There is an old saying, “Opposites attract.” However, have you noticed over time, opposites attack? What we used to find fascinating is now frustrating. Many dating and marriage relationships often start as the ideal until the imperfections and differences are exposed, and then what began as the “ideal” becomes an ordeal. Before long, you’re looking for a new deal.
According to the American Psychological Association, approximately 40-50% of first-time marriages end in divorce. The divorce rate for second-time marriages is even higher, with about 60-67% ending in divorce.
According to the Institute for Family Studies, lack of commitment, arguing too much, and incompatibility were among the top reasons for divorce.
Of course, extreme situations such as infidelity, abuse, addictions, etc., cause marriages to break down.

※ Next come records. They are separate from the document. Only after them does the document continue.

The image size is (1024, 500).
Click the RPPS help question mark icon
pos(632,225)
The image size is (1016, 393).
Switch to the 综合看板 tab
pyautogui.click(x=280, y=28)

However, I have worked with couples and families for over 25 years. If I could summarize why so many people struggle with what I call “relationslips,” it is not because of incompatibility or irreconcilable differences. It is primarily due to immaturity and self-centeredness. I know that is tough to hear. However, you will always get an imperfect relationship when you put two imperfect people together.
We can either allow our differences to pull us together or pull us apart. We get to choose! If we commit to growing closer together, it will require maturity and a willingness to be others-centered. Sadly, we don’t see maturity in our culture today, especially regarding marriage relationships. So, what does it look like to have maturity in a marriage?
The 5 Marks of Maturity In Marriage
When I refer to maturity, I am not referring to age, experience, knowledge or accomplishments. You can have all of those things and still be immature.
I’m talking about attitude and character toward each other in a marriage relationship. How do you measure maturity?
5 Marks of Maturity In Marriage.
1. Keep a Positive Perspective During Difficulties
We are all like a tube of toothpaste. Whatever is inside of us comes out when squeezed. How do you react to problems and troubles between you and your spouse? What is your natural attitude when things don’t go right? Do you get irritated and upset? Do you get negative, gripe and complain? Do you see the glass half-full or half-empty when you face situations and circumstances that put your marriage relationship to the test?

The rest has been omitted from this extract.